Since anode materials used in lithium ion batteries do not contain lithium initially, cathode materials usually supply all of the lithium used in battery cycling and irreversible cycle loss (IRCL). Unfortunately, silicon exhibits an IRCL of up to 25%. This would mean that 25% of the cycle able capacity of the battery would become unavailable and the expensive and heavy cathode would be underutilized.
There have been attempts to add extra lithium to anode material by: a) adding a thin layer of lithium metal to the cell; b) adding lithium to the anode active material by electrolysis in a non-aqueous and dry environment; c) dispersing lithium into the anode material as in stabilized lithium metal powder, or SLMP (FMC Corporation, Philadelphia, Pa.); and d) adding lithium donating substances to the battery electrolyte during assembly. U.S. Pat. No. 8,133,374 B2 is referenced here as a partial review of some of these methods. U.S. Ser.
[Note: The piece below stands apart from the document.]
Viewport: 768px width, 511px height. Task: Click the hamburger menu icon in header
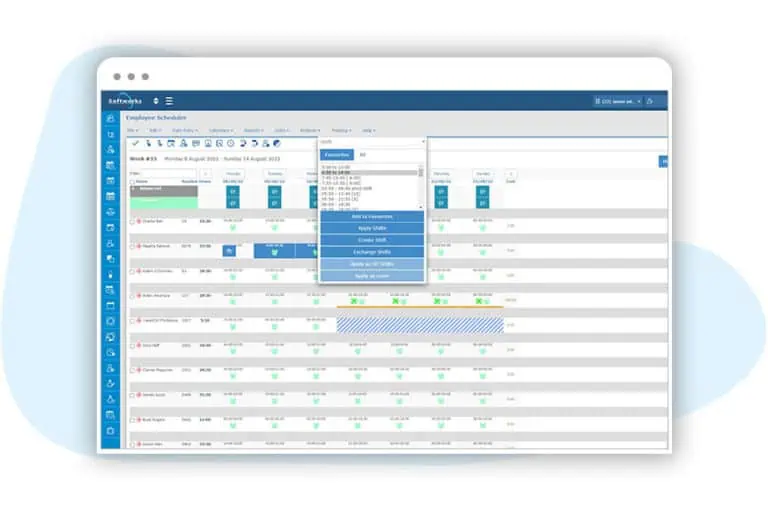click(x=170, y=101)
No. 14/590,573 filed Jan. 6, 2015, published as US Publication No. 2015019184 on Jul. 9, 2015 entitled Method of Alkaliating Electrodes by Grant et al., is incorporated by reference in its entirety and for details of a process and an apparatus for electrochemical lithiation.
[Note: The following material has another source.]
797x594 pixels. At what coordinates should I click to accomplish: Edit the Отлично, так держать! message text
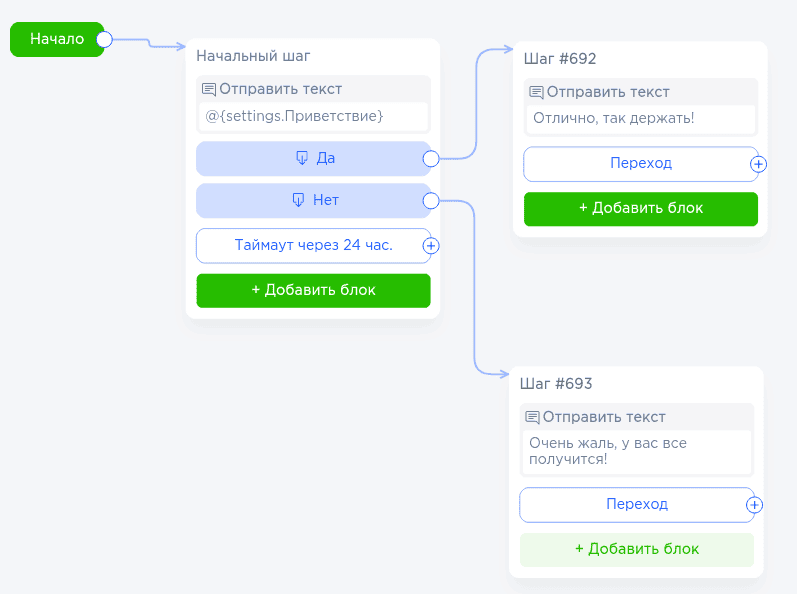point(640,119)
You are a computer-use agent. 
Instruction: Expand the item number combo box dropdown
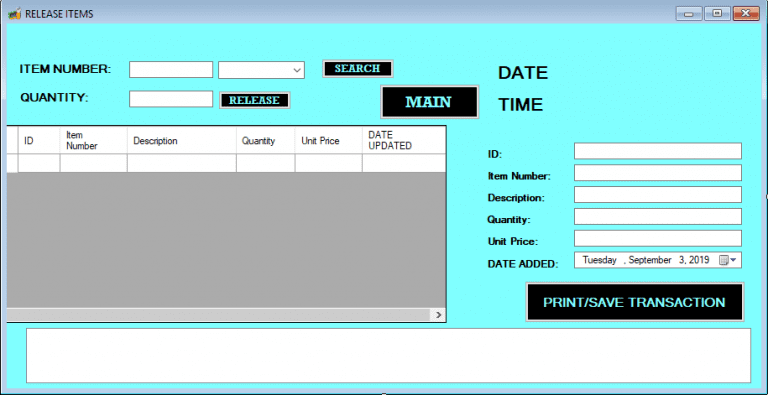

For anode rolls in commercial environments, it is desirable that some portion of substrate be uncoated in order to accommodate subsequent cell assembly methods, such as tab welding, slitting, or for other purposes. An anode roll is defined as an anode material which is of sufficient length to roll. FIG. 1 shows edge view of a common anode substrate 101 with a coating 102 where bare copper areas are present on both faces of the substrate in order to facilitate a spiral wound cell packaging technique. In another situation, the bare copper may be exposed on one or both edges 103 of the roll to accommodate the welding of cells constructed with cut, stacked electrode sheets. In yet another case, it may be desirable to use wide anode rolls (e.g. 30-60 cm) for efficient production of small cells for consumer electronics devices. In such a case, interior surfaces of these larger anode rolls would contain many bare copper areas in rows or columns, and the exterior or edges might also need to be protected. In all these cases, any bare substrate area needs to be protected from lithium metal buildup during the electrochemical lithiation of the anode roll. If these and other configurations could be processed roll to roll, then mass production could be realized.
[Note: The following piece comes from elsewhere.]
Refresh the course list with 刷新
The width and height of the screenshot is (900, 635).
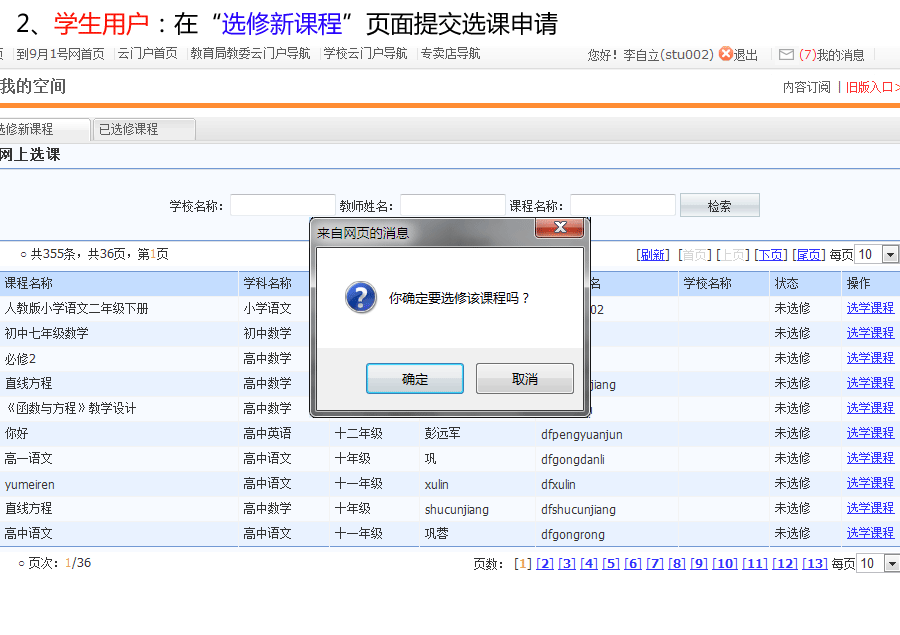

U.S. Pat. No. 8,133,374 B2 teaches a way to use electrolysis to lithiate an anode substrate where a reference electrode detects areas of bare copper in order to “turn off” the current while the bare copper area is passing. It does not teach how this can be done on an anode coated on both sides, and hence is impractical for most commercial purposes in which anode rolls are double-sided. It also does not teach how to avoid lithium plating or dendrite buildup on the edges of a substrate. Since field strength concentrates on the substrate edges in an electrolysis bath, U.S. Pat. No. 8,133,374 B2 is impractical in that it does not protect the edges.